No on EDIT I corrected one word and clicked SAVE...then all was gone


----------



## prrfan (Dec 19, 2014)

Someone else also said their post was deleted the other day. You might want to post a question in the Forum News, Updates and Help section. There may be some kind of glitch in the system.


----------



## RonK9977 (Oct 4, 2019)

prrfan said:


> Someone else also said their post was deleted the other day. You might want to post a question in the Forum News, Updates and Help section. There may be some kind of glitch in the system.


Yes I did send a note on it to the webmaster/moderator in the contact area...now whether to spend another hour redoing it....

How can I DELETE this post which has none of my original post?
thanks


----------



## prrfan (Dec 19, 2014)

I think the only thing you can do once you’ve sent a post is edit all the content out of it. Only the mods can delete the entire post.


----------



## RonK9977 (Oct 4, 2019)

Forgot to say in the list where this post is/was when I hover over the title it still shows the beginning of the first line of my long original post AND the link to a picture I added...yet when you open it you see just the above conversation on why the original post is gone...


----------



## RonK9977 (Oct 4, 2019)

RonK9977 said:


> Forgot to say in the list where this post is/was when I hover over the title it still shows the beginning of the first line of my long original post AND the link to a picture I added...yet when you open it you see just the above conversation on why the original post is gone...



Now that is gone too...all that is left is the above conversation...going to repost..writing in WORD and will paste over so I don't waste another hour if it all disappeears again


----------



## DonR (Oct 18, 2012)

I accidentally erase a post from time to time because
I let a finger get on the CTL key as I type...that, in
combination with another keyboard key, erases
almost instantly. 

I also have failed to hit SUBMIT REPLY after typing
a post and thus lost it.

Other than those instances, I have never
had an MTF 'site' deletion of an entry. It is annoying
to lose a post, especially if it is long and complex,
but my guess, based on my long years experience
on MTF, is that the 'fault' is that a flying fickle finger 
of fate has hit a 'short cut' key and deleted the work.

Don


----------



## RonK9977 (Oct 4, 2019)

Yes I bet I did something  I am redoing my post now thanks


----------



## RonK9977 (Oct 4, 2019)

Moderator can delete this post please!
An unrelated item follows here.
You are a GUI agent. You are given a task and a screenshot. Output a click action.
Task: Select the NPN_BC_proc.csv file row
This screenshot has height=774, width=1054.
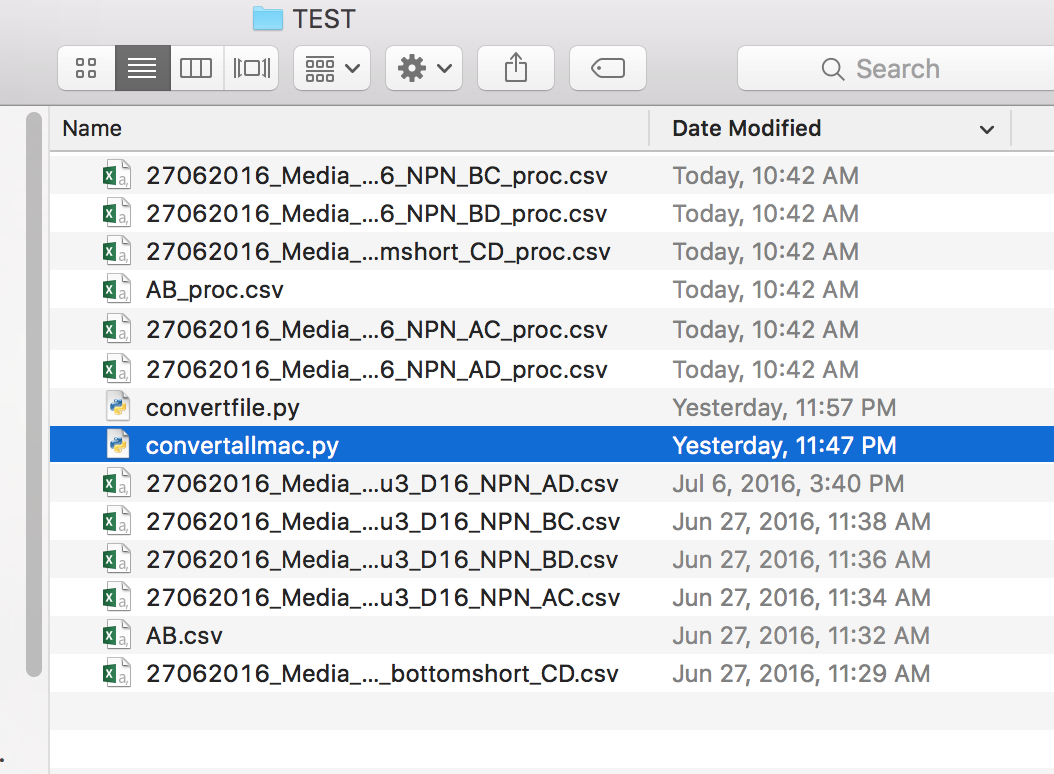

Thanks


----------



## CTValleyRR (Jul 26, 2014)

You're new, with (at the time) fewer than 10 posts. Sometimes those get stuck "in moderation" waiting for approval by a mod.


----------



## T-Man (May 16, 2008)

Keep the post up. The deleted post got caught by the spam bot. You do not want to drop under ten posting. The post had a picture and general diction that appeared to sell or advertise.

I could not release the post.


----------



## RonK9977 (Oct 4, 2019)

*It came back*

The post did come back although I did repost it in the interum and have lots of good advice and replies!
Thanks


----------